TASK MATERIAL =

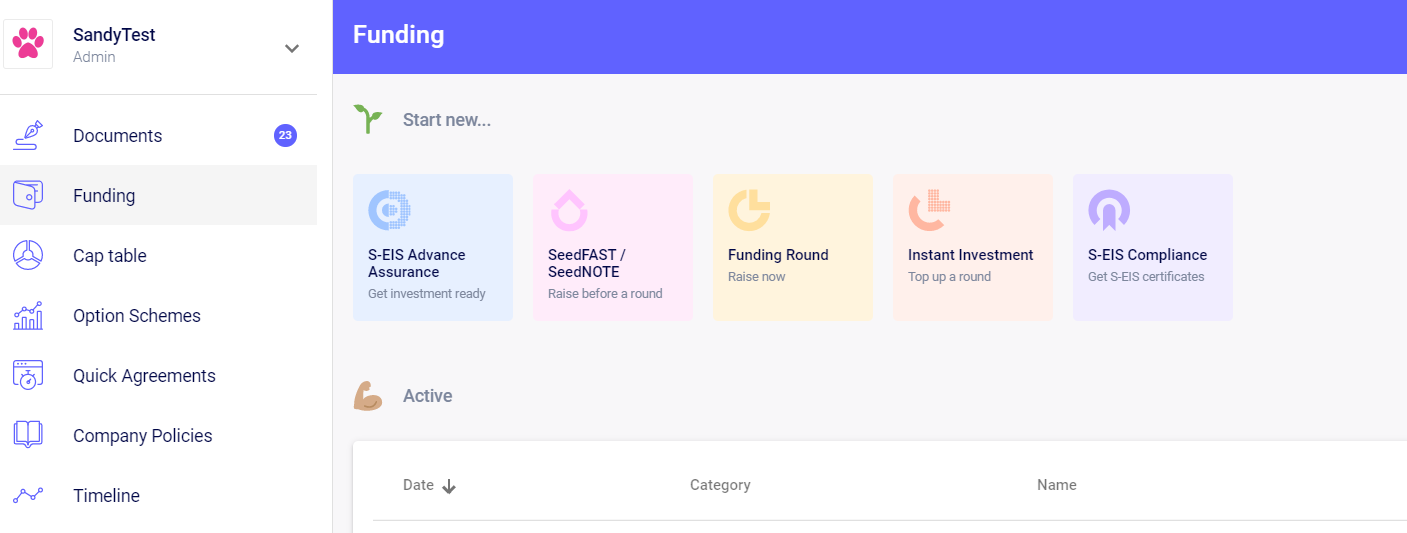Start S-EIS Advance Assurance card
Viewport: 1407px width, 533px height.
[433, 248]
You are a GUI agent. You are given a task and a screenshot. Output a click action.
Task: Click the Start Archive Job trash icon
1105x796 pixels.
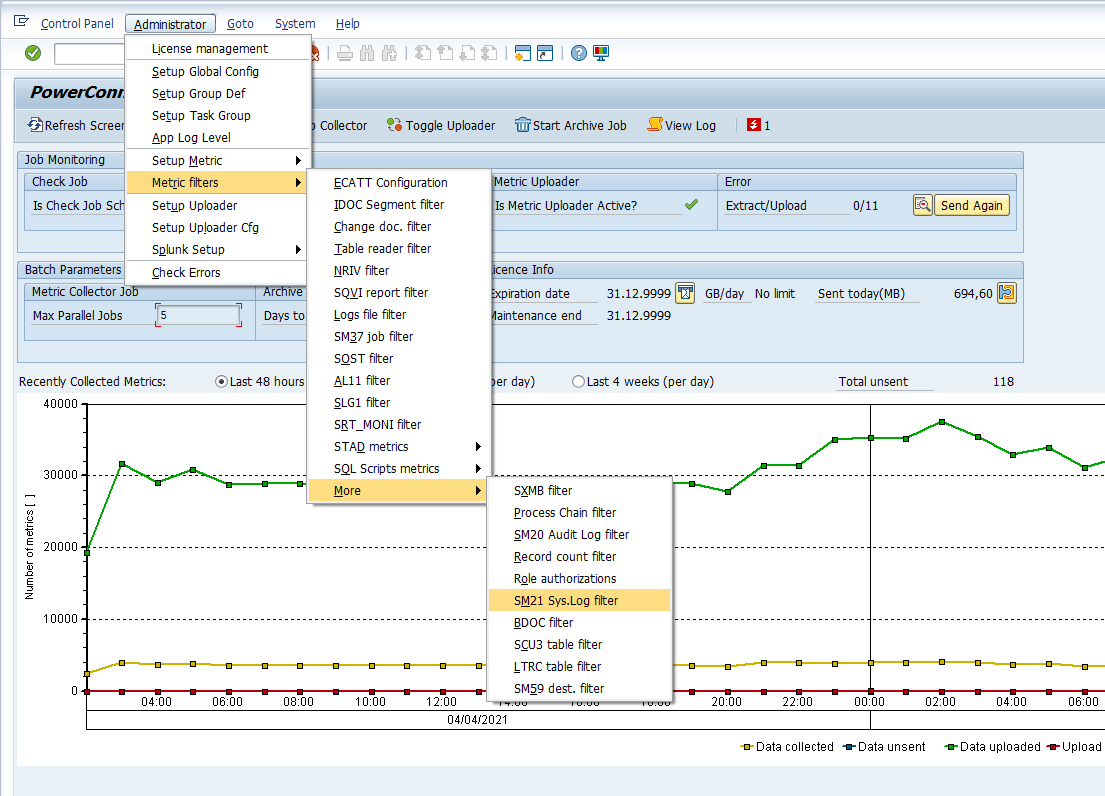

BRIEF =
Going from the line that holds "Task: Click the Start Archive Job trash icon" to the end of the listing above, copy each line exactly and nothing more, leaving pictures aside.

EXERCISE ANSWER =
Task: Click the Start Archive Job trash icon
1105x796 pixels.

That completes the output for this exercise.